Writing outside the boundaries of a buffer by one byte → spatial violation

dp = dst + dst_size - 1

Off by one buffer overflow

 

Summary

Write → over/under-write → corrupt neighboring memory areas

Read → over/under-read → leak data from neighboring memory areas

 

 

 

Are These Vulnerabilities

If user can trigger them → Yes

Effects of over/under-writes:

- Crash the appliocation (DoS)

- Take over the application (remote code execution, arbitrary code execution)  → attacker can manipulate the applicationt

- Corrupt application state (e.g. is_admin variable that lets the user to connect to the program)

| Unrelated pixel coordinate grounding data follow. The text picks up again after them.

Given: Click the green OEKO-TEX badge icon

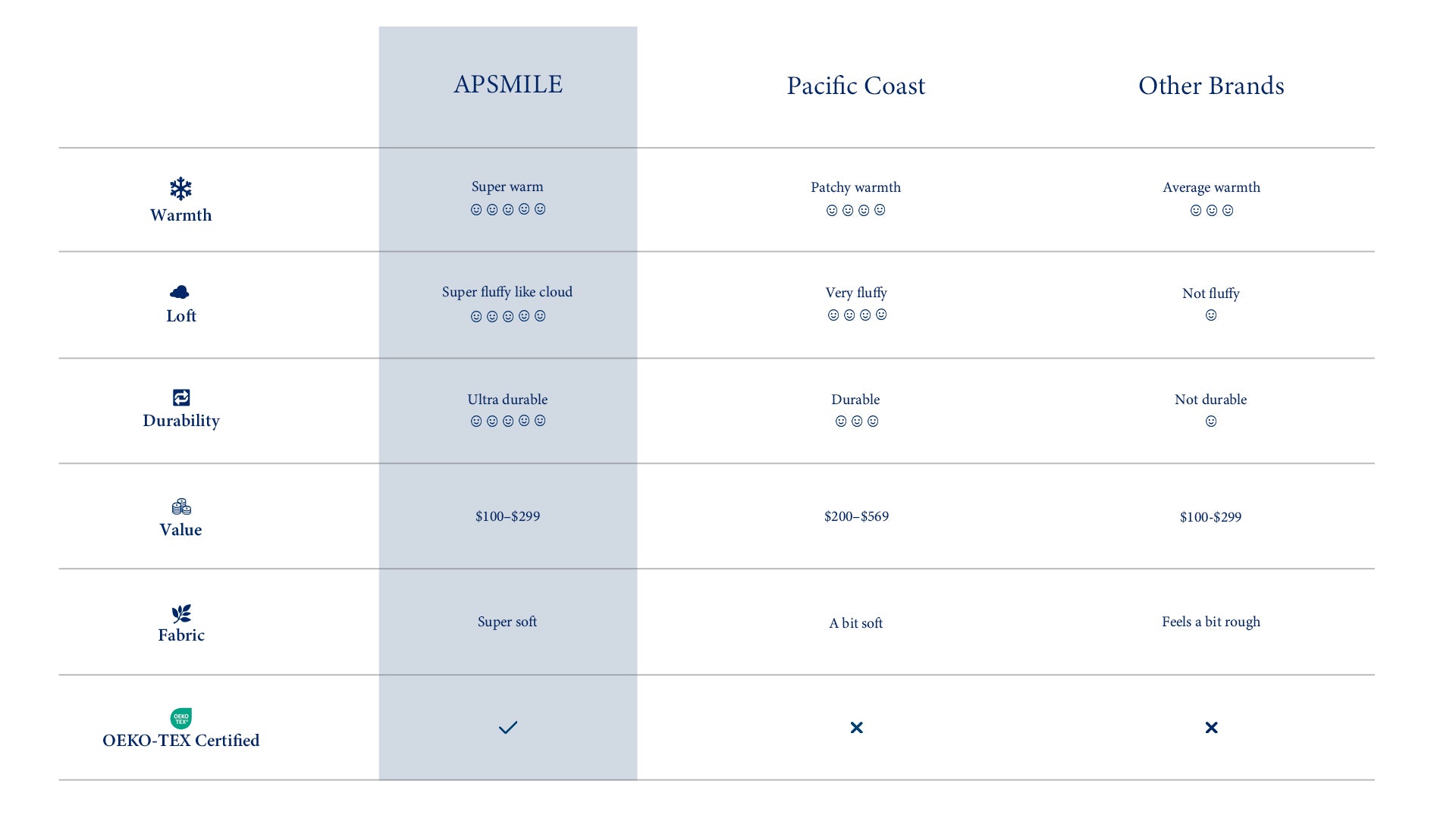Looking at the screenshot, I should coord(181,718).
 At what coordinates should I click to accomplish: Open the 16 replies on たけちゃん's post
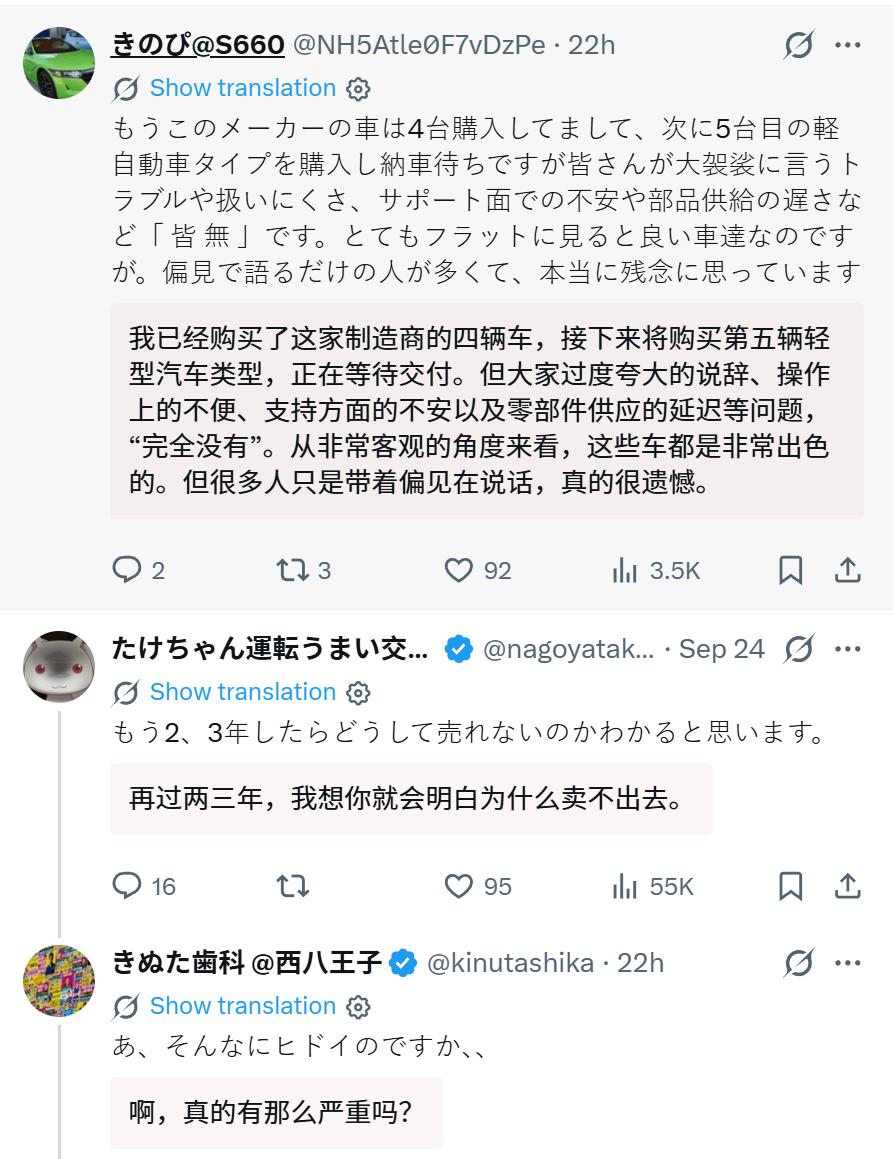[126, 886]
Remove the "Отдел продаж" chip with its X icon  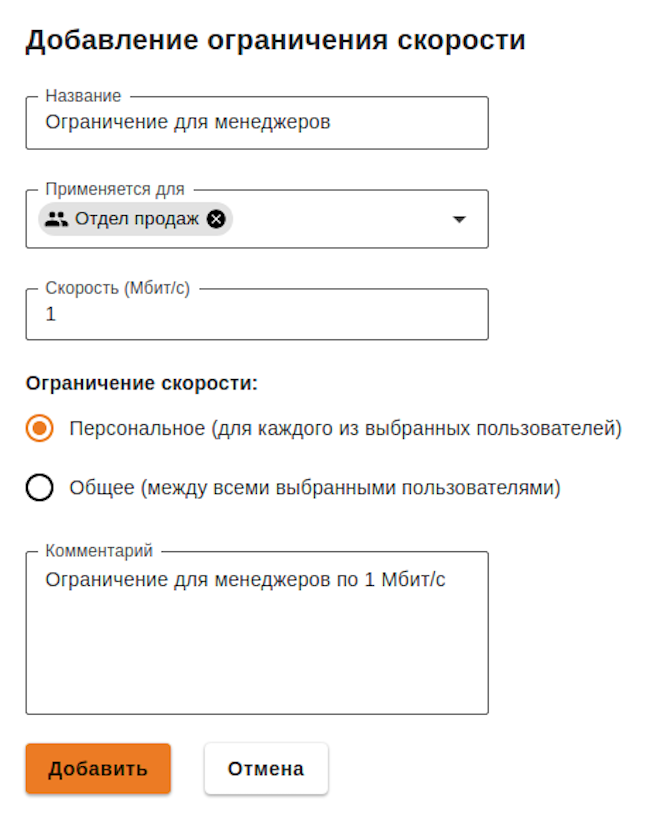point(216,219)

Effects of over/under-read:

- Leak sensitive data

 

 

Code Injection

Actions that lead to buffer overflow

 

 

gets(buf) functon is insecure and can lead to buffer overflows

 

Overwrite the stack and inject code to the buf

Rewrite the return address of the function and execute the code just injected

When the main function ends, instead of terminating, it executes "bin/sh"

 

 

How to learn buf's address? 

We assume an almost fixed memory layout (attacker can infer buffer's location easily)

 

 

Writable and Executable Memory

Code injection is possible because there is a memory area that is both writable and executable

Can be eliminated if we introduce the W^X Policy:

The Write XOR Execute (W^X) policy mandates that in a program there are no memory pages that are both writable and executable

 

 

The Memory Management Unit (MMU) - Paging

Used in all modern servers, laptops, and smart phones

 

When CPU tries to do instruction that attacks memory, it goes through the MMU which enforces permission on the page level which prevent code injections

 

 

Page Permissions

 

 

W^X

If memory is writable, it should not be executable

- Does not allow stack to be executed

- Cannot execute injected code

But we can reuse code present in the executable instead

 

 

Code Reuse (Return-to-libc)

After the attacker cannot inject code, try return-to-libc

- Overwrite the return address with the pointer

Call the system function controlled by the attacker

How to learn system's address?

We assume an almost fied memory layout -> the attacker can easily find the system's address and exploit

 

 

Code Reuse (Gadgets)

Instead of functions , we can overwrite the stack with return address to the pointer to the gadgets

call gadgets which do some computation

 

 

Defenses

Enforcement

Randomization

 

 

Fixed Process Layout

The programs we have exploited (this far) have a fixed memory layout

- Data segments start at the same address

- Binary is loaded at the same address

- Shared libraries are loaded at the same address

 

 

One Attack Fits All

Fixed process layout → facilitates exploit development

Attacker can statically discover:

- the location of their data

- the location of code (e.g. functions, gadgets)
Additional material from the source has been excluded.